## [TASK DETAILS]
In the material below, find the line containing "Puhelin (*): (91, 344)" and the line containing "Näytä tiedot (255, 1190)", then reproduce exactly both of them and every line between, and nothing else.

╭─ DATA SHOWN

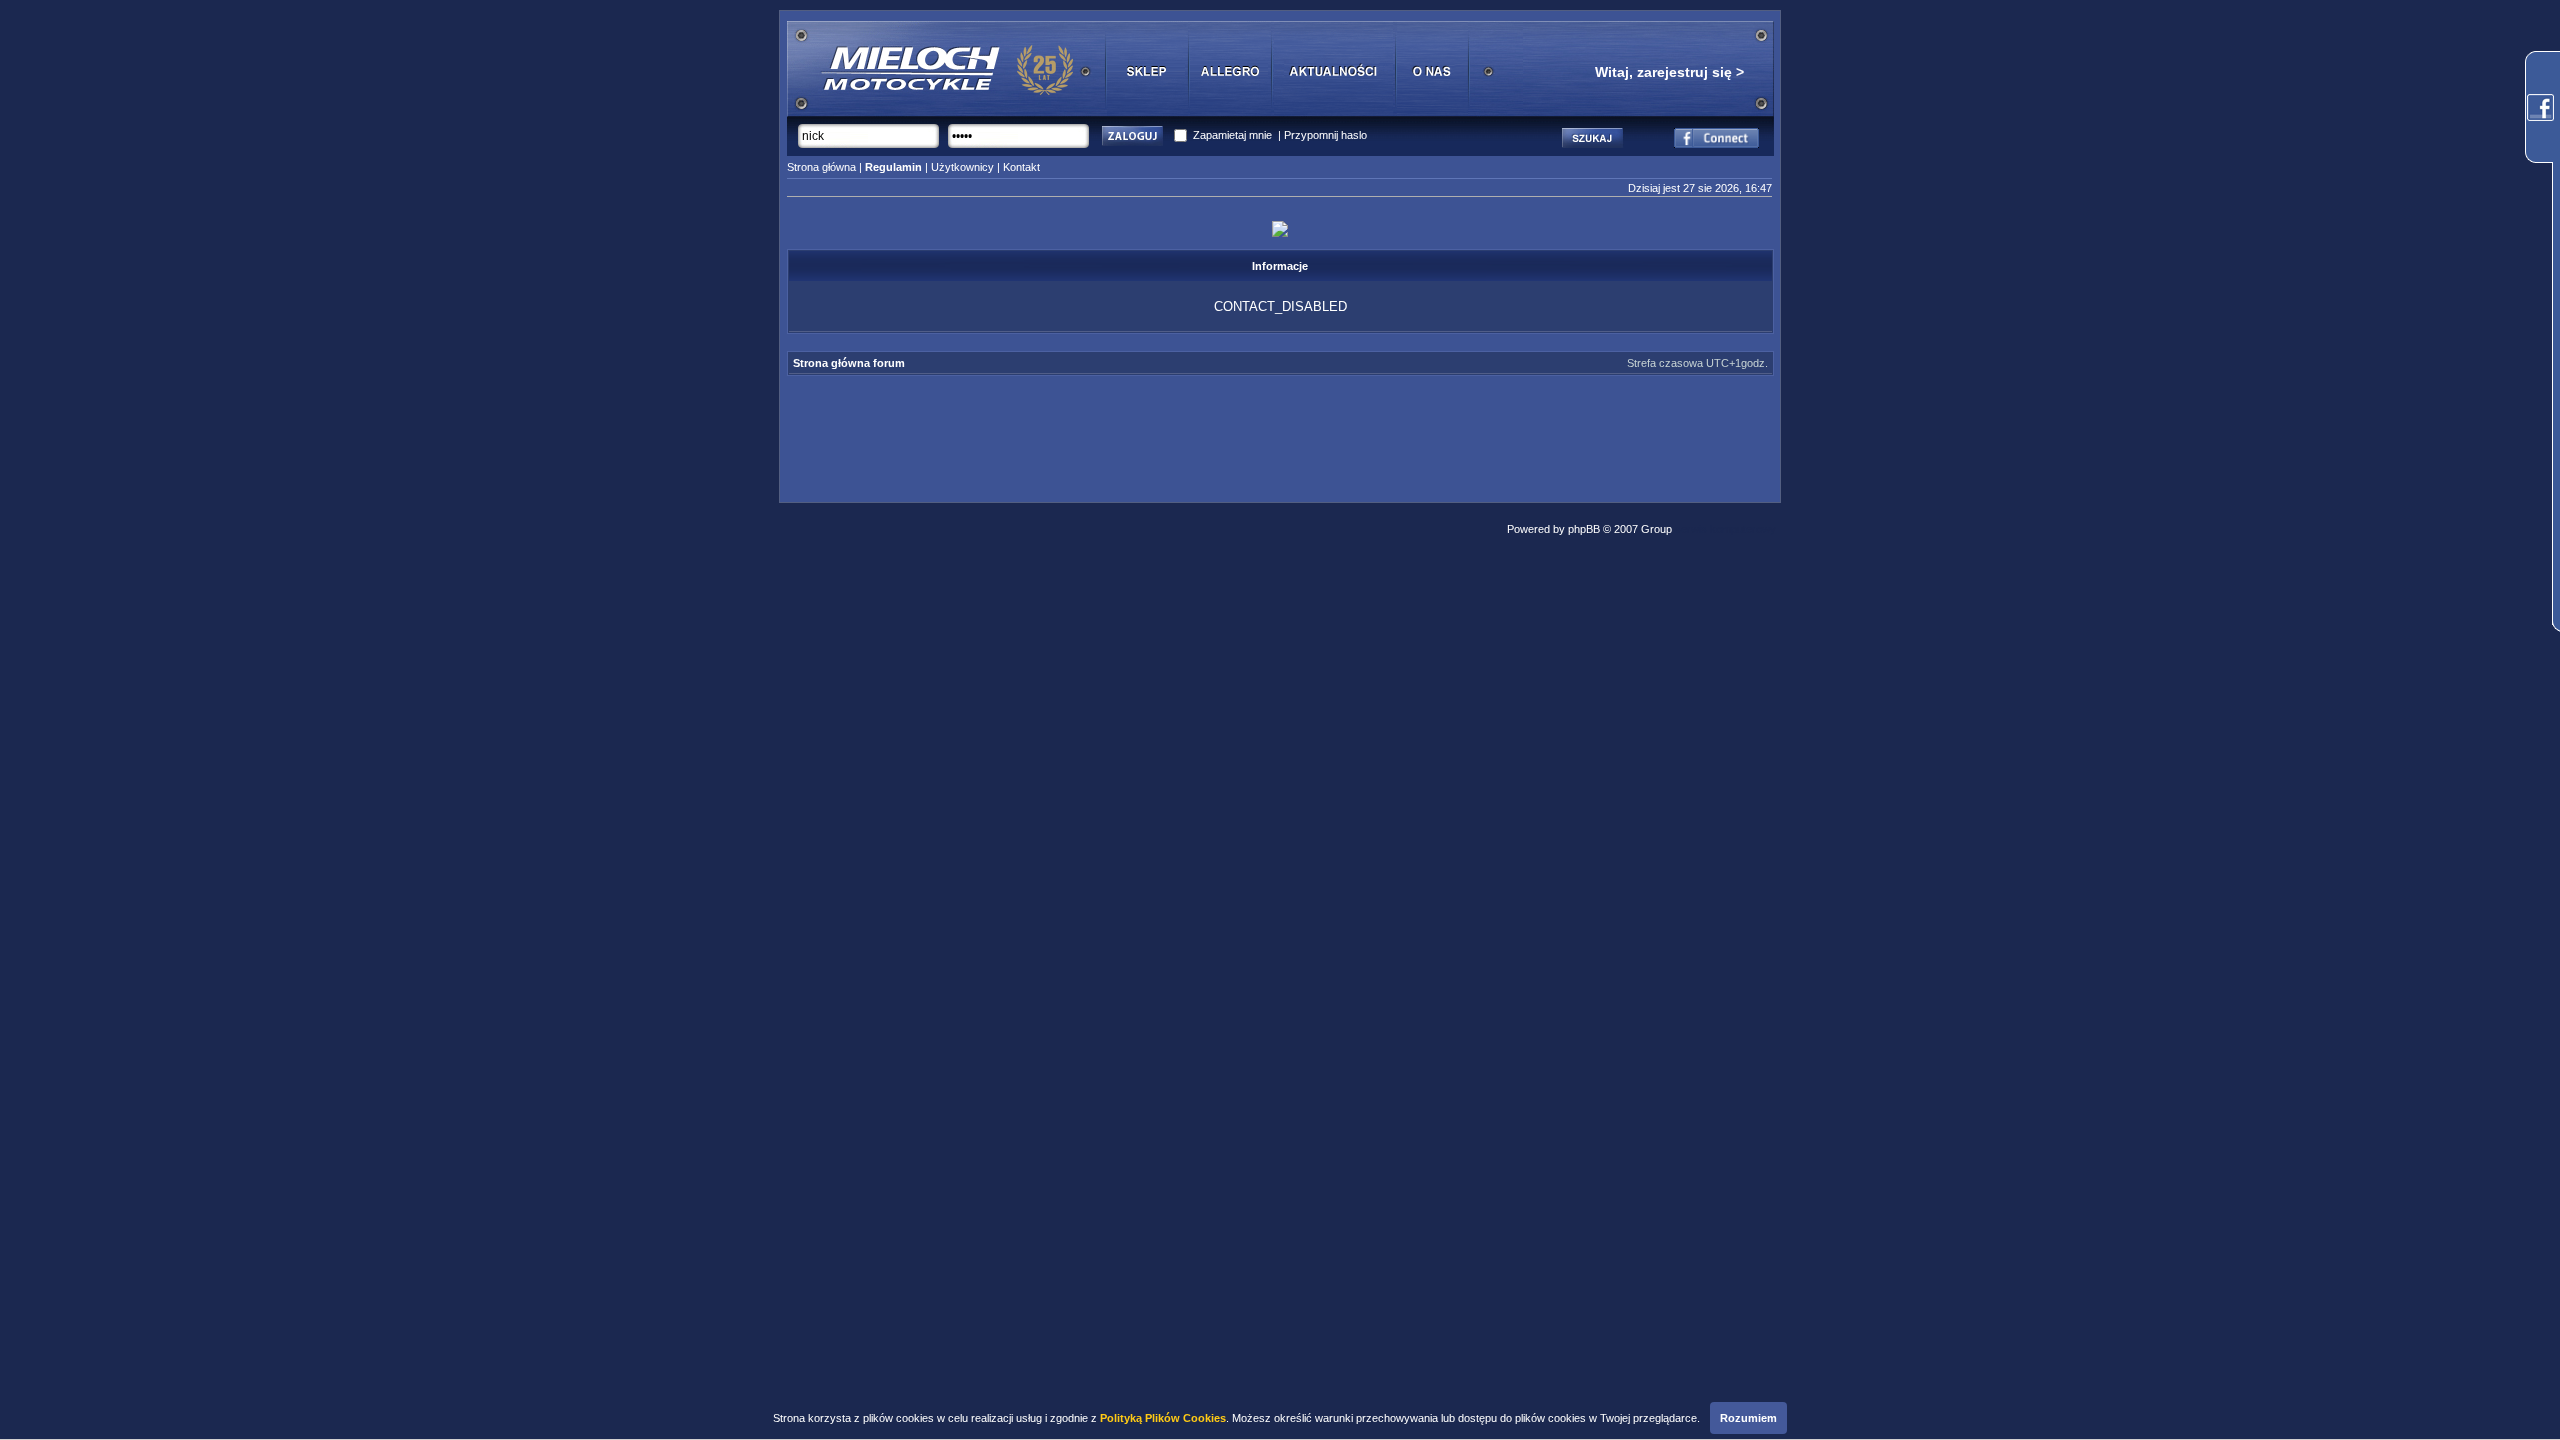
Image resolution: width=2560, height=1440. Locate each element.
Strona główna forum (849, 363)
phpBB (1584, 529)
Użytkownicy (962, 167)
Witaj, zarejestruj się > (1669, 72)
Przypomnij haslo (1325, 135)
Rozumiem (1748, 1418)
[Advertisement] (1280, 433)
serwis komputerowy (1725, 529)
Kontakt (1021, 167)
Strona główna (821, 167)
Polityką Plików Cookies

╰─
╭─ DATA SHOWN

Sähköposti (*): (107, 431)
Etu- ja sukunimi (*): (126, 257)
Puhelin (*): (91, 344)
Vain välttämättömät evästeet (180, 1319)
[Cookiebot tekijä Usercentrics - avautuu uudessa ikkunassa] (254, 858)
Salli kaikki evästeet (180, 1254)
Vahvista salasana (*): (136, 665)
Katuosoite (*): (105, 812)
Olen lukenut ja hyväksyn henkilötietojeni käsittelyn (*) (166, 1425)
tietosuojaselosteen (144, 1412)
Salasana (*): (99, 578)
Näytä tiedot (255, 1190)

╰─
╭─ DATA SHOWN

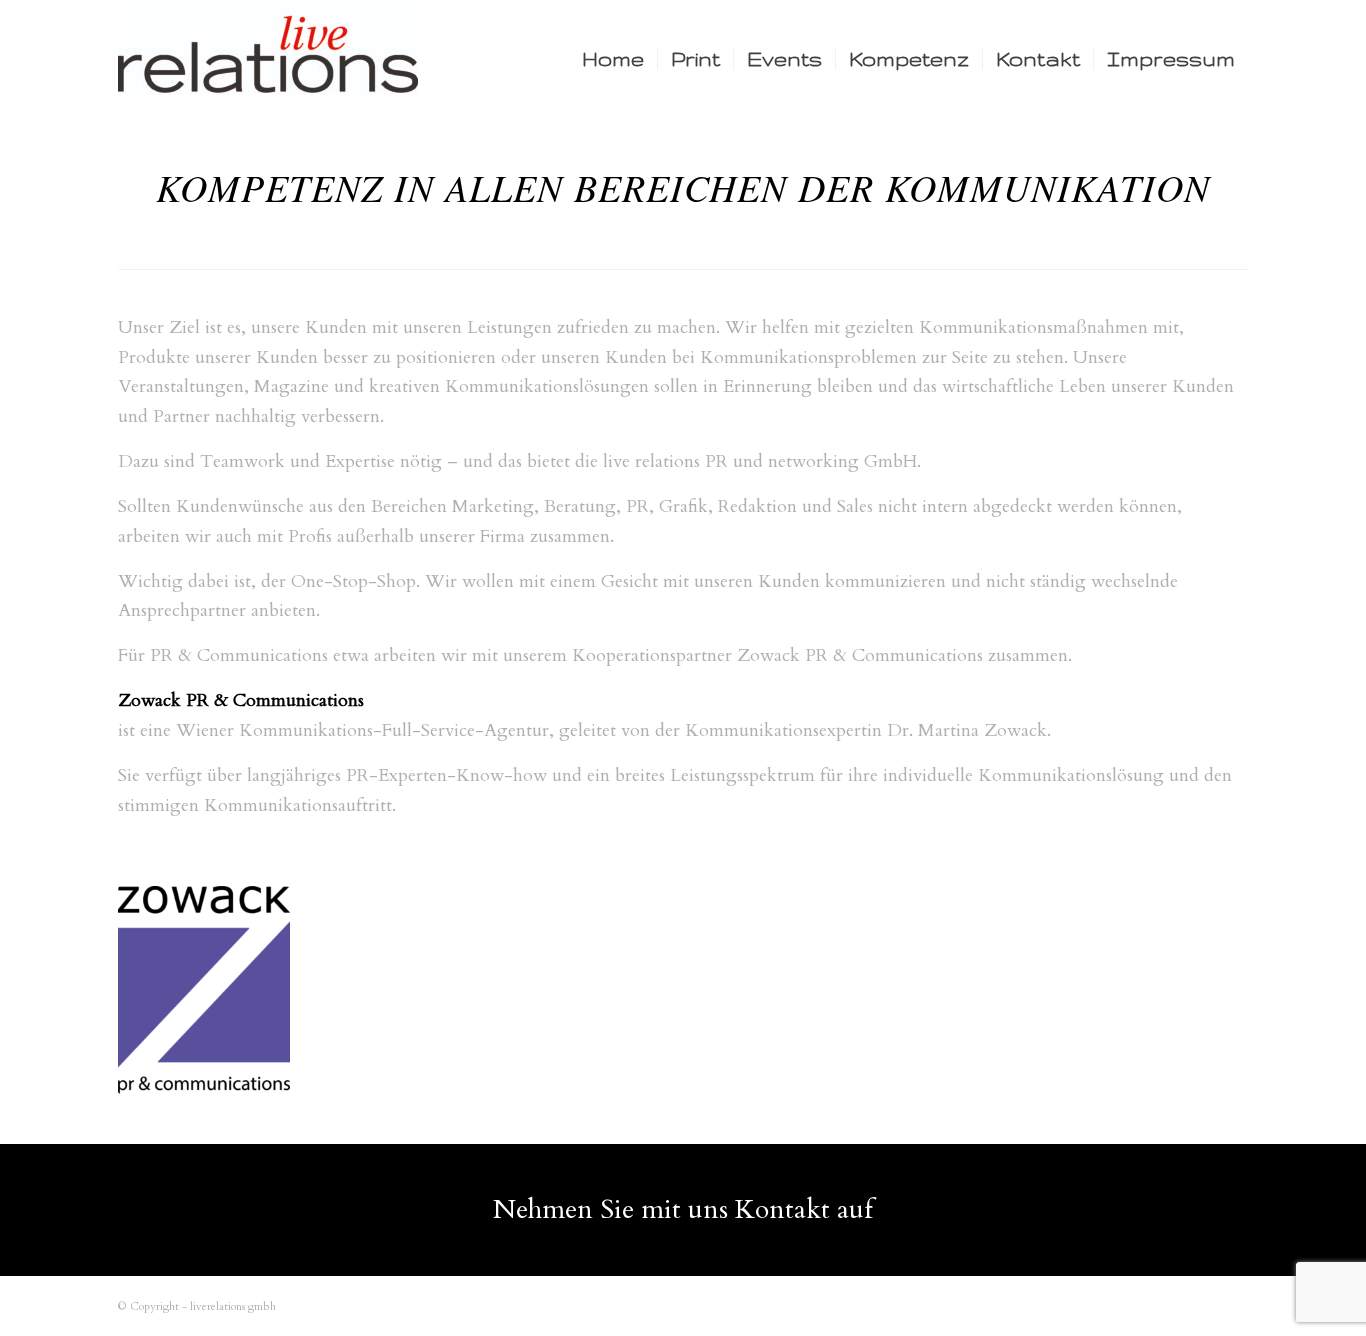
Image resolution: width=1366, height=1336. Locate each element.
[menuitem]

╰─

## [EXPECTED ANSWER]
Puhelin (*): (91, 344)
Vain välttämättömät evästeet (180, 1319)
[Cookiebot tekijä Usercentrics - avautuu uudessa ikkunassa] (254, 858)
Salli kaikki evästeet (180, 1254)
Vahvista salasana (*): (136, 665)
Katuosoite (*): (105, 812)
Olen lukenut ja hyväksyn henkilötietojeni käsittelyn (*) (166, 1425)
tietosuojaselosteen (144, 1412)
Salasana (*): (99, 578)
Näytä tiedot (255, 1190)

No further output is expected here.